Единогласно. Воздержавшихся нет. Но Петька встал со скамьи, из порожней глазной впадины бежит у него на щеку торопливая мутная слеза. У Петьки губы сводит. Постоял, оглядел собрание прижмуренным глазом, сказал, трудно ворочая непослушным языком:
— Спасибо, но я не могу остаться у вас… Я рад бы работать с вами… Но дело в том… дело вот в чем: у вас жизнь идет, как по шнуру, а там… в станице, откуда я… там жизнь хромает, насилу наладили дело, организовали ячейку, и теперь, может быть, многих нет… махновцы порубили… и я хочу туда… там сильнее нуждаются в работниках…
Все молчат. Все согласны. В клубе тишина.
Провожать пошли чуть ли не всем совхозом. Пока попрощался Петька и поднялся на гору — смерклось. Над дорогой, над немым строем телеграфных столбов расплескалась темнота…
Ползет вдоль Дона, повыше лобастых насупленных гор, Гетманский шлях. Молча шагает Петька.
В черной вязкой темени, в пустой тишине спящей ночи звонко чеканятся шаги. Похрустывает под ногами иней. Ямки, вдавленные лошадиными копытами, затянуты тоненькой пленкой льда. Лед хрупко звенит проламываясь, хлюпает мерзнущая вода.
Из-за кургана, караулящего шлях, выполз багровый от натуги месяц. Неровные, косые плывущие тени рассыпались по степи. Шлях засеребрился глянцем, голубыми отсветами покрылся ледок.
Молча шагает Петька, раскрытым ртом жадно хлебает воздух. Увядающая придорожная полынь пахнет горечью, горьким по́том…
Без конца кучерявится путь-дороженька, но Петька твердо шагает навстречу надвигающейся ночи, и из голубого полога неба бледно-зеленым светом мерцает ему пятиугольная звезда.
1925
Нахаленок*
Снится Мишке, будто дед срезал в саду здоровенную вишневую хворостину, идет к нему, хворостиной машет, а сам строго так говорит.
— А ну, иди сюда, Михайло Фомич, я те полохану по тем местам, откель ноги растут!..
— За что, дедуня? — спрашивает Мишка.
— А за то, что ты в курятнике из гнезда чубатой курицы все яйца покрал и на каруселю отнес, прокатал!..
— Дедуня, я нонешний год не катался на каруселях! — в страхе кричит Мишка.
Но дед степенно разгладил бороду да как топнет ногой:
— Ложись, постреленыш, и спущай портки!..
Вскрикнул Мишка и проснулся.
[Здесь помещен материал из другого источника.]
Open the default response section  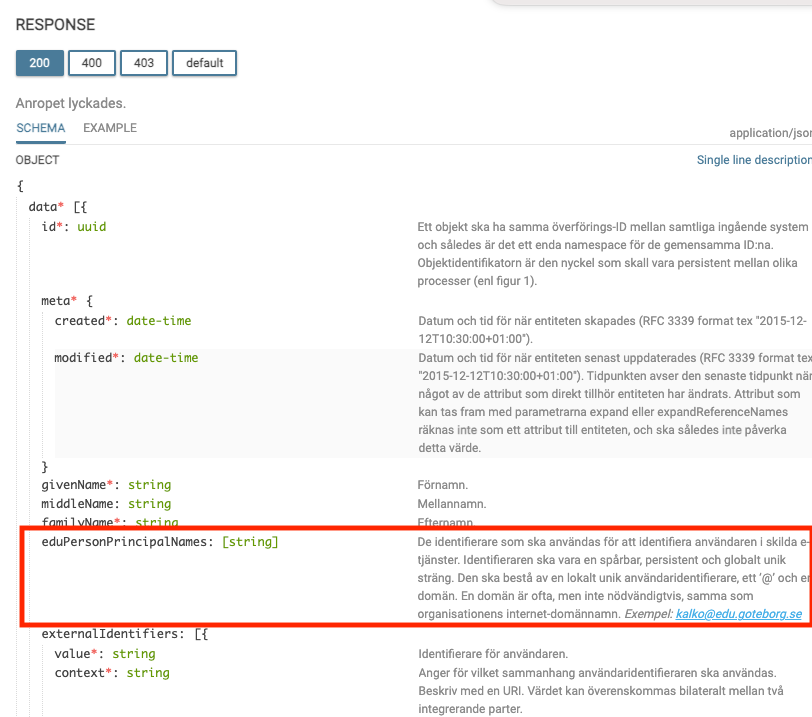pyautogui.click(x=204, y=63)
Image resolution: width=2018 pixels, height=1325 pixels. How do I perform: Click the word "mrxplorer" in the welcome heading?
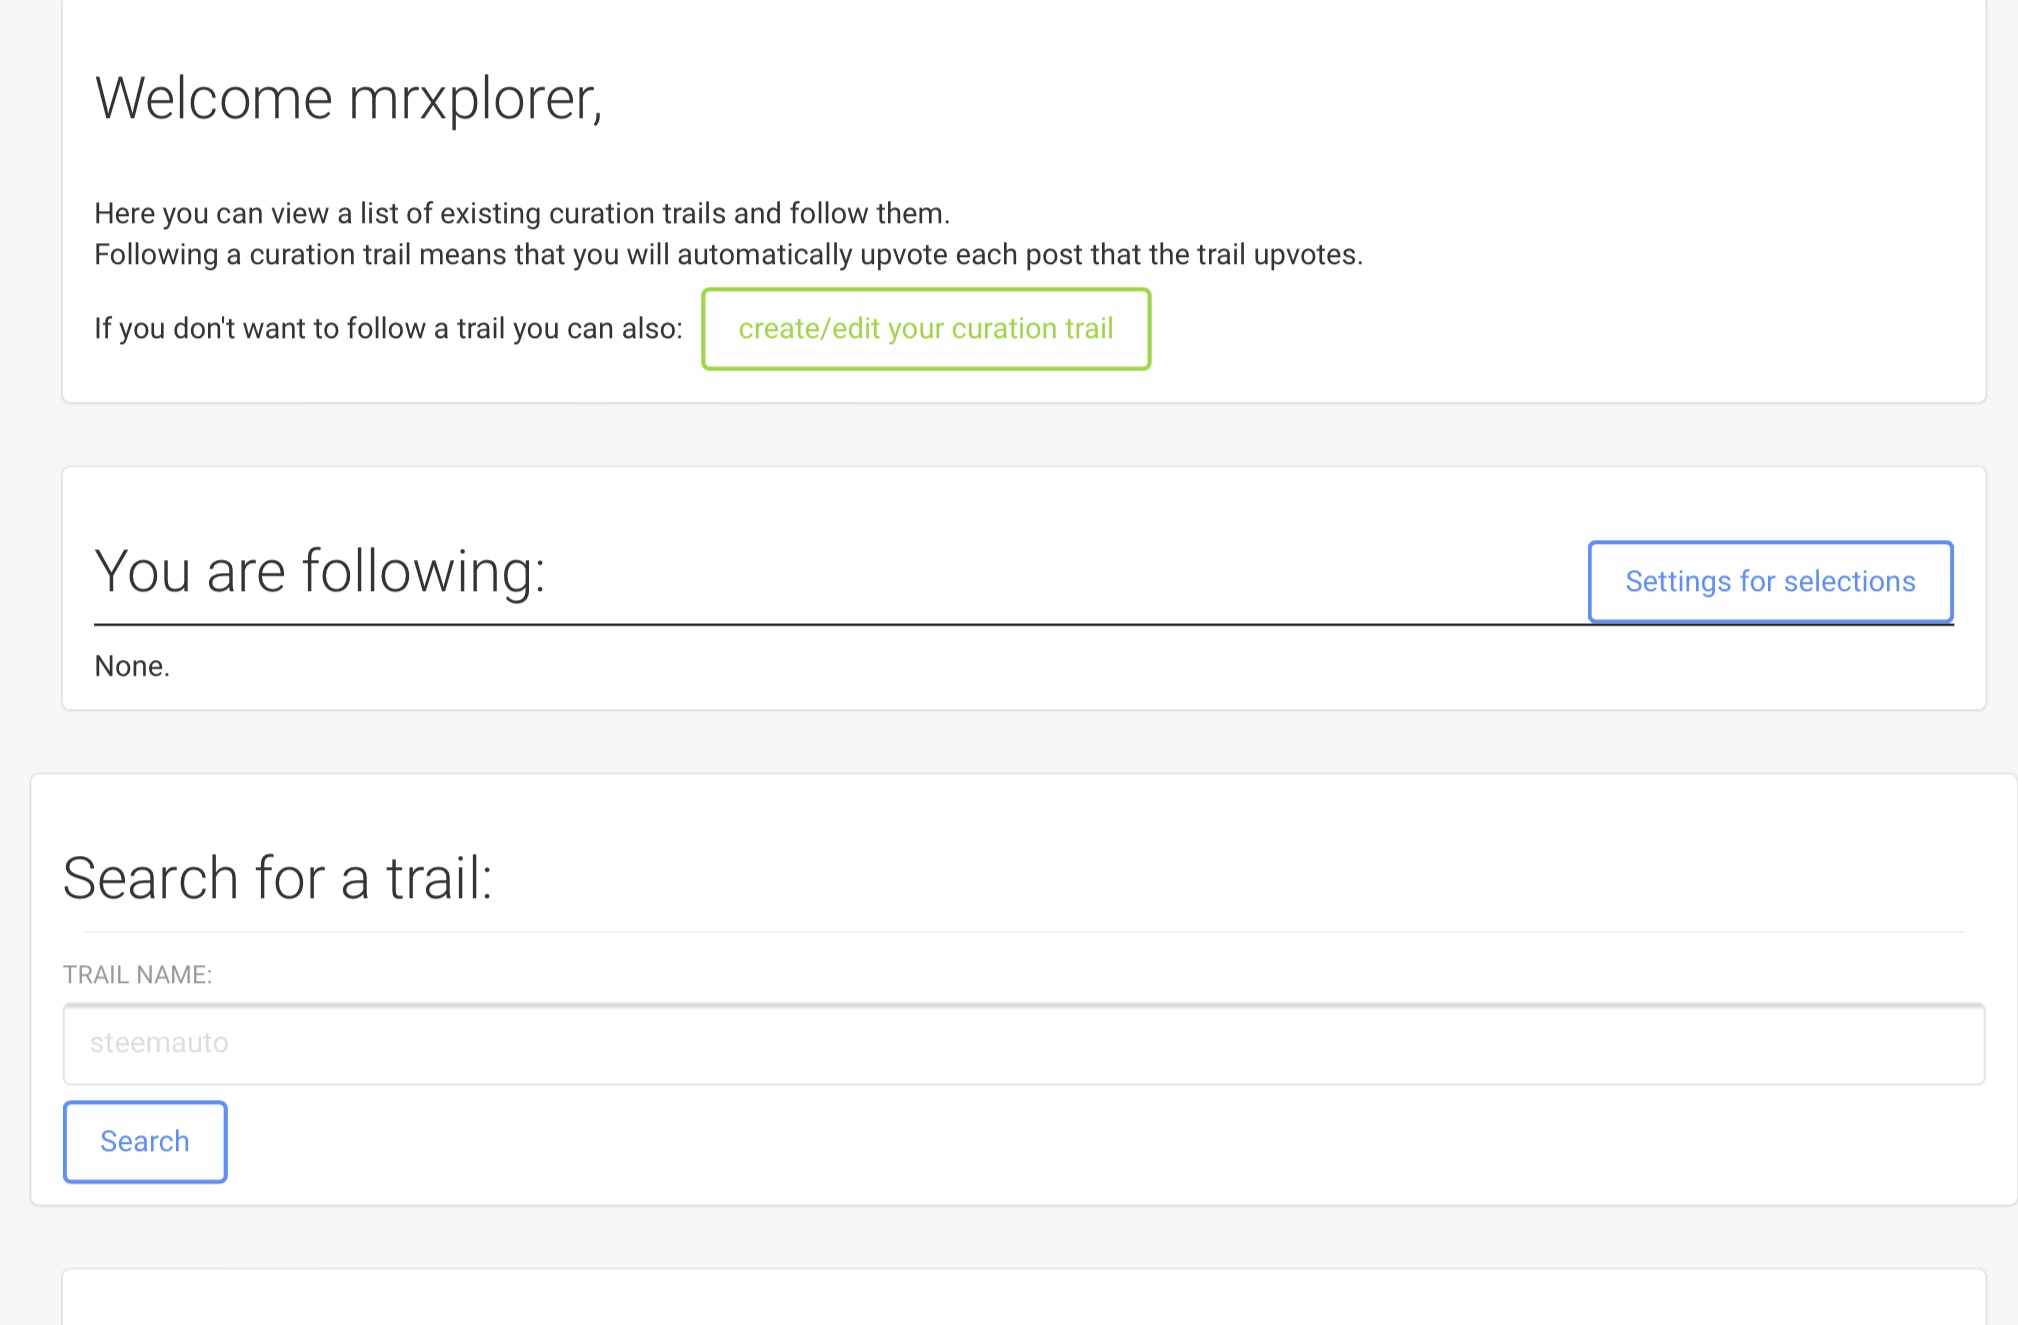[474, 99]
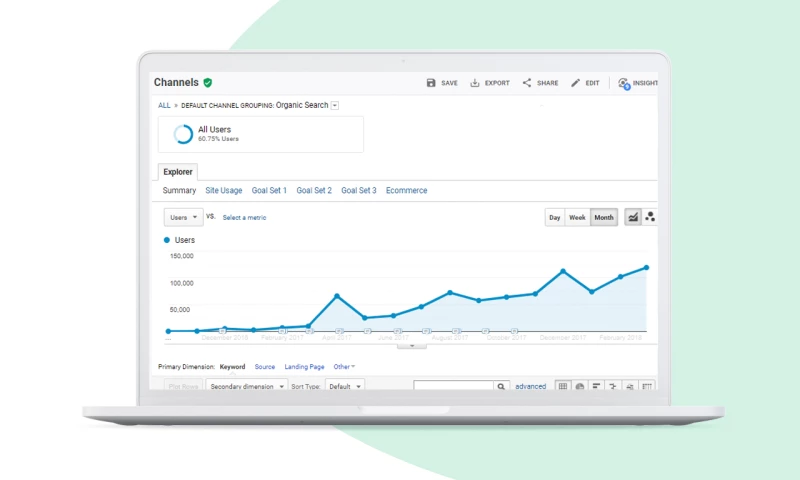Set graph interval to Month

pos(604,217)
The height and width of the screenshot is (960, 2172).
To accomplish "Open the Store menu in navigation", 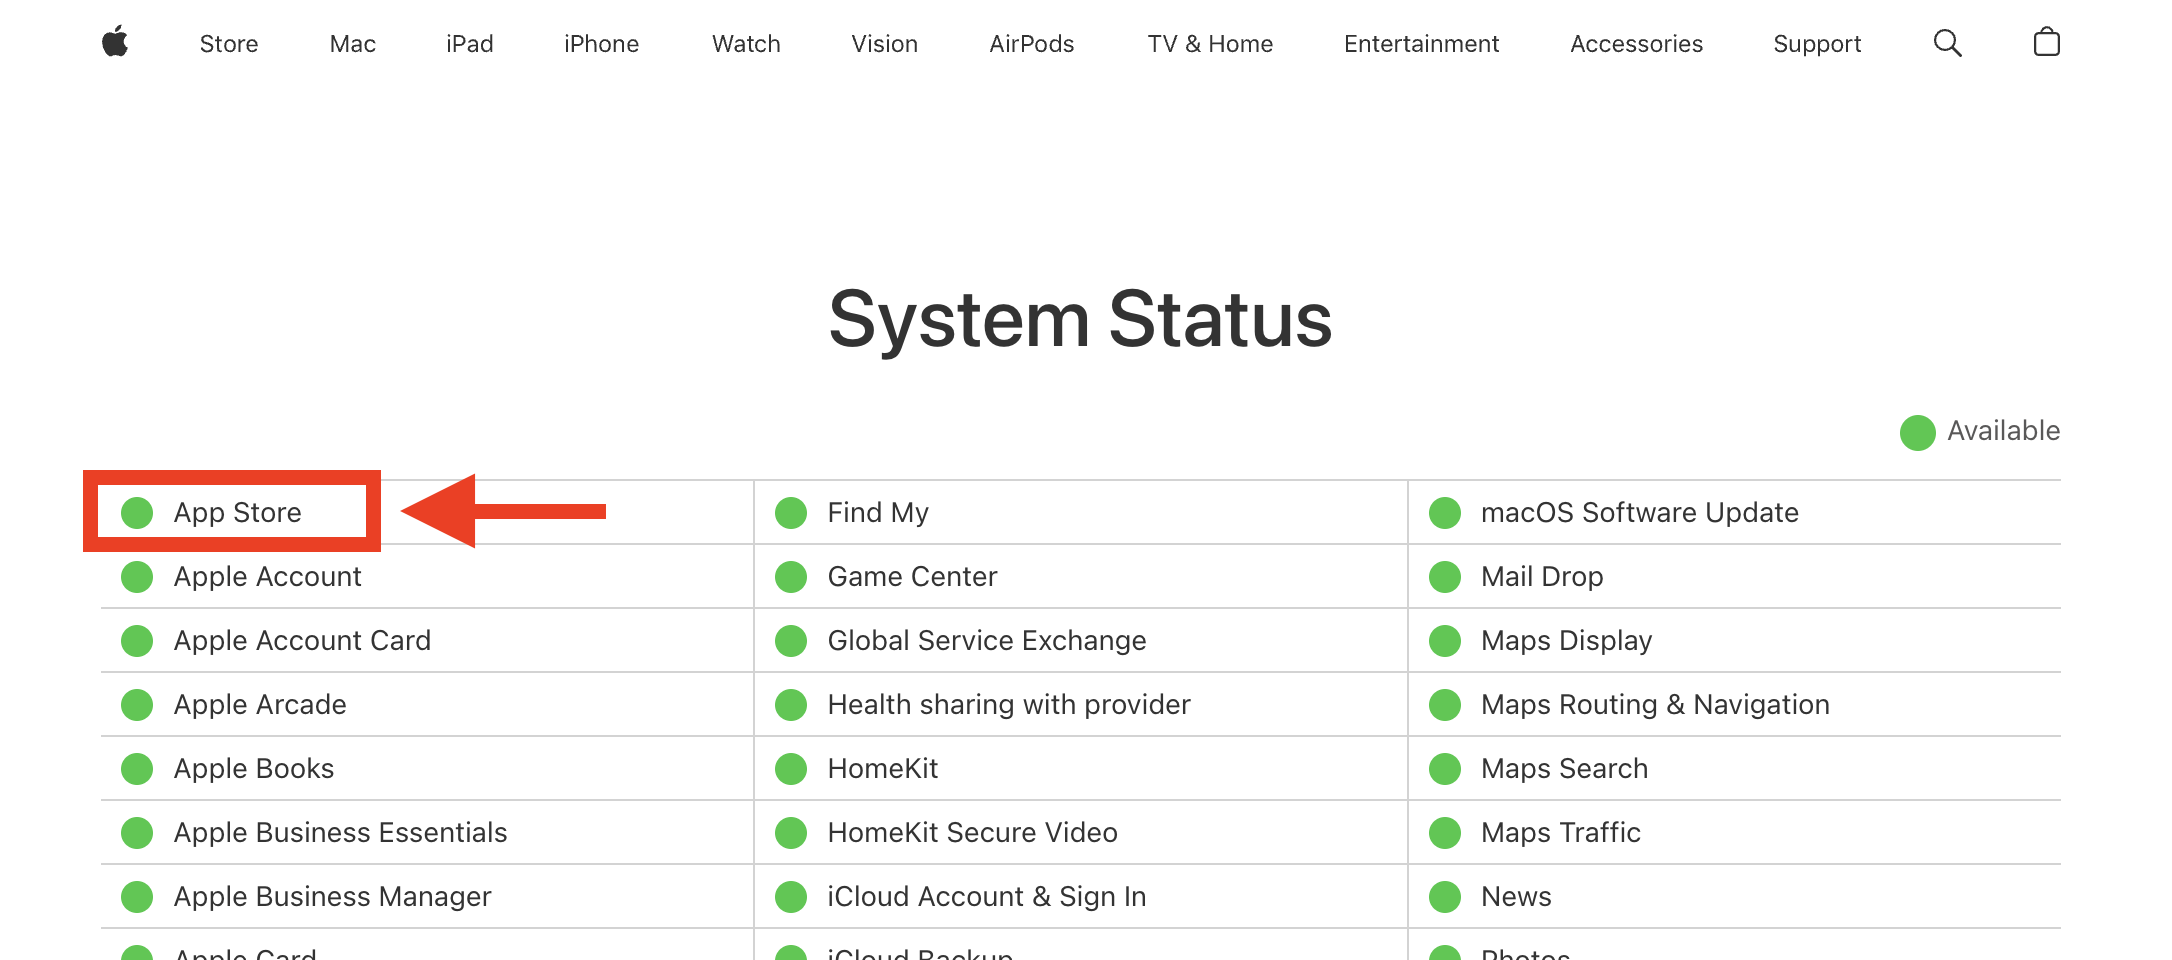I will [229, 44].
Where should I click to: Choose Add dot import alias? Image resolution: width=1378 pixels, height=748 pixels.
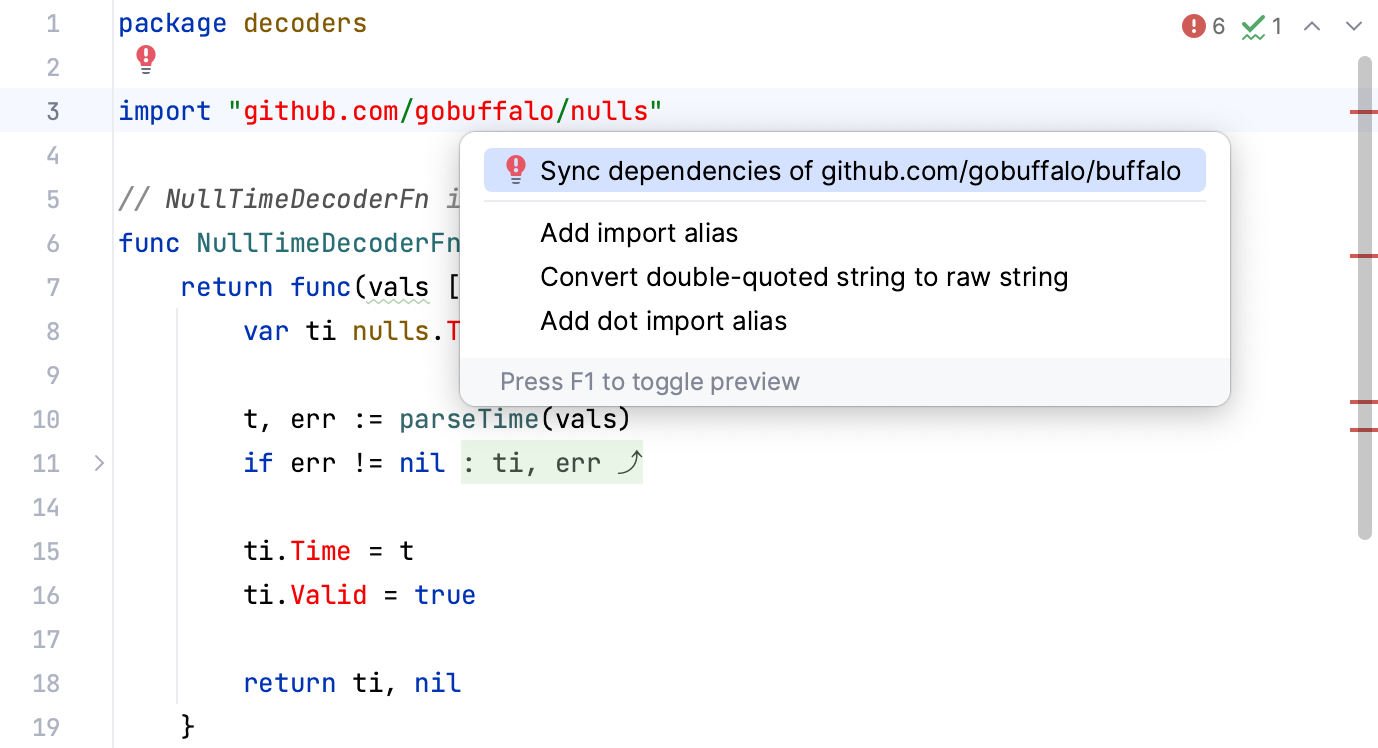pyautogui.click(x=663, y=321)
Сердце бьется, словно в самом деле хворостины отпробовал. Чуточку открыл левый глаз — в хате светло. Утренняя зорька теплится за окошком. Приподнял Мишка голову, слышит в сенцах голоса: мамка визжит, лопочет что-то, смехом захлебывается, дед кашляет, а чей-то чужой голос: «Бу-бу-бу…»
Протер Мишка глаза и видит: дверь открылась, хлопнула, дед в горницу бежит, подпрыгивает, очки на носу у него болтаются. Мишка сначала подумал, что поп с певчими пришел (на Пасху когда приходил он, дед так же суетился), да следом за дедом прет в горницу чужой большущий солдат в черной шинели и в шапке с лентами, но без козырька, а мамка на шее у него висит, воет.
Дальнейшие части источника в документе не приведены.